What France is facing is likely foreshadowing for Canada, Flannigan says.
“[The boreal forest is] used to fire and has survived and thrived in fire. But if fire becomes too frequent the forest will disappear,” Flannigan said. “I have some colleagues who think it’s going to happen this century. I don’t think it’s going to happen as quickly as that. I think there’s still a fair bit of resilience.”
The Canadian Forestry Service anticipates at least a doubling in the area of forest burned annually by 2100.
What all of these researchers are certain of is that the positive feedback loop is in progress: the hotter it gets, the more fire there is, the more fire there is, the more emissions there are, so the world warms even further.
Hogg says the most direct way of slowing these changes in the boreal is to drastically reduce global GHG emissions, but that is above his paygrade.
“It is difficult to see these large-scale changes especially when we think about what it could mean down the road, you know, 10 or 20 years from now.

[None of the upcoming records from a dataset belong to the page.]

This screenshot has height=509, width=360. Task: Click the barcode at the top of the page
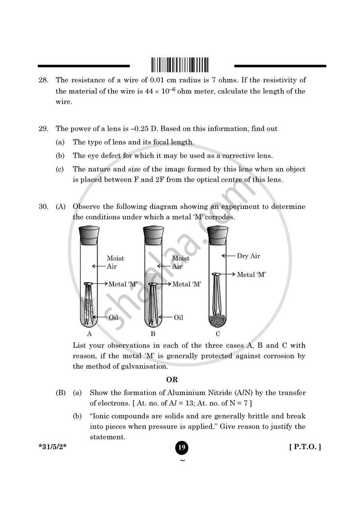[x=180, y=64]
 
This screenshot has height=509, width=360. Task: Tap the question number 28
[x=43, y=80]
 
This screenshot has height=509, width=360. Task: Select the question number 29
[x=43, y=129]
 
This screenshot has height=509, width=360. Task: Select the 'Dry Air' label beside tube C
[x=248, y=256]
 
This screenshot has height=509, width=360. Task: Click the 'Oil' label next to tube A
[x=113, y=317]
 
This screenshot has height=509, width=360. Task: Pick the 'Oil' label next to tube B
[x=178, y=317]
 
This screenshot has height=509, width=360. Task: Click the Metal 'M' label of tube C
[x=252, y=274]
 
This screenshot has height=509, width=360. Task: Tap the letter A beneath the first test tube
[x=89, y=334]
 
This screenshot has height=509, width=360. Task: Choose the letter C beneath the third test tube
[x=218, y=334]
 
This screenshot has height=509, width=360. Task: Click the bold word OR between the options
[x=172, y=379]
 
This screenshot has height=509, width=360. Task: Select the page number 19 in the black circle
[x=182, y=447]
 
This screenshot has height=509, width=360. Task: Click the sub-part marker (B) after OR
[x=61, y=393]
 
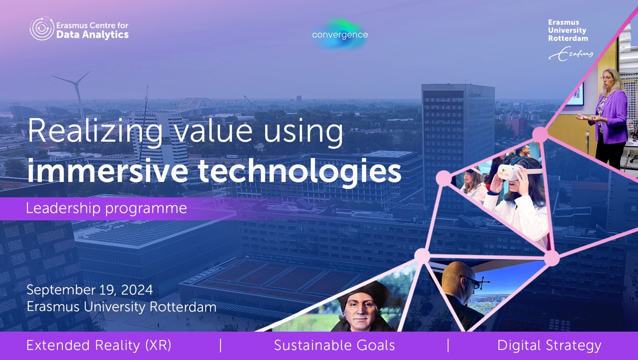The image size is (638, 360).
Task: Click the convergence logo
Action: [x=340, y=35]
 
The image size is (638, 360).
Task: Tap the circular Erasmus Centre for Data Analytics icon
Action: [x=42, y=28]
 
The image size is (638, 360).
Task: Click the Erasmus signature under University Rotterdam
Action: [x=571, y=54]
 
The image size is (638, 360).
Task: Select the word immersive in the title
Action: [x=107, y=171]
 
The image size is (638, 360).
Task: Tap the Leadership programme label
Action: [x=106, y=209]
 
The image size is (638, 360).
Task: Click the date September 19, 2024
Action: [x=90, y=290]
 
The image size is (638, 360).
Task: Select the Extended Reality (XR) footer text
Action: [x=99, y=345]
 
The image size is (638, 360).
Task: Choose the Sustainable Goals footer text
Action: [x=334, y=345]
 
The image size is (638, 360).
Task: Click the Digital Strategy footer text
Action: [x=549, y=346]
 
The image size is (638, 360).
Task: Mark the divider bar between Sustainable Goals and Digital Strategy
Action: [x=448, y=345]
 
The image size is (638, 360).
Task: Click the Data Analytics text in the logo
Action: [x=93, y=35]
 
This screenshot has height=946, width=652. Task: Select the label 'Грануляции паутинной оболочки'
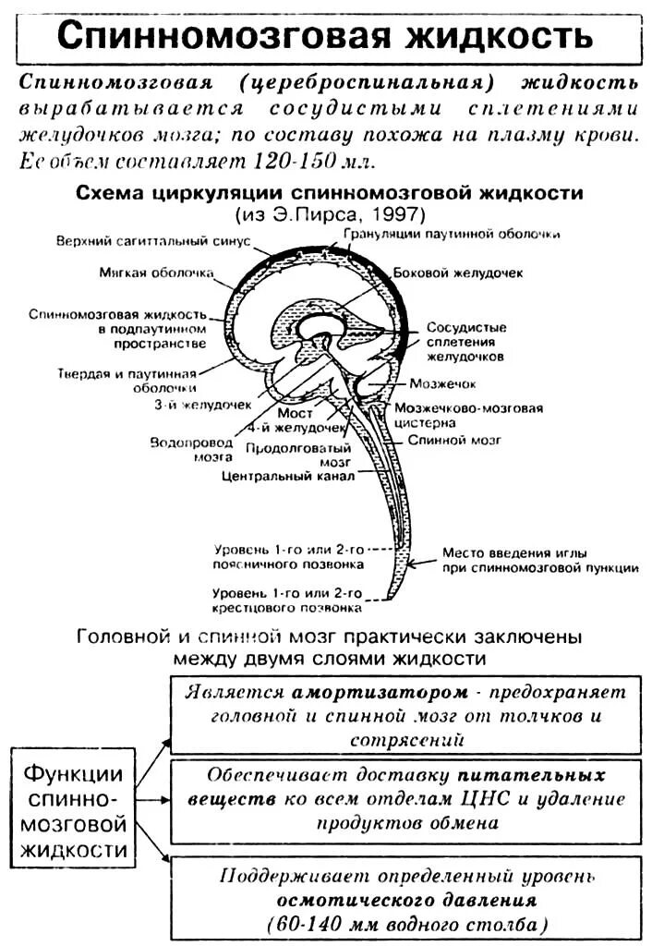click(x=453, y=234)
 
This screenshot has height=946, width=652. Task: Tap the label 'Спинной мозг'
click(x=454, y=441)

I have an ammateur interest, for example, in bird watching, bird photography. We know that’s important habitat. Those trees are what allow all these species to be here. So it’s a big concern.”
Flannigan says there are ways in which forest management can be used to mitigate fire risks but they are financially unviable in Canada due to the magnitude of the forests here. He too concludes lowering emissions is really the only way to change course.
“Sometimes it takes a few bloody noses for human behaviour to change,” Flannigan said. “People sometimes need a couple lessons before they change behaviour. I actually think we’re going to need another bloody nose or two.”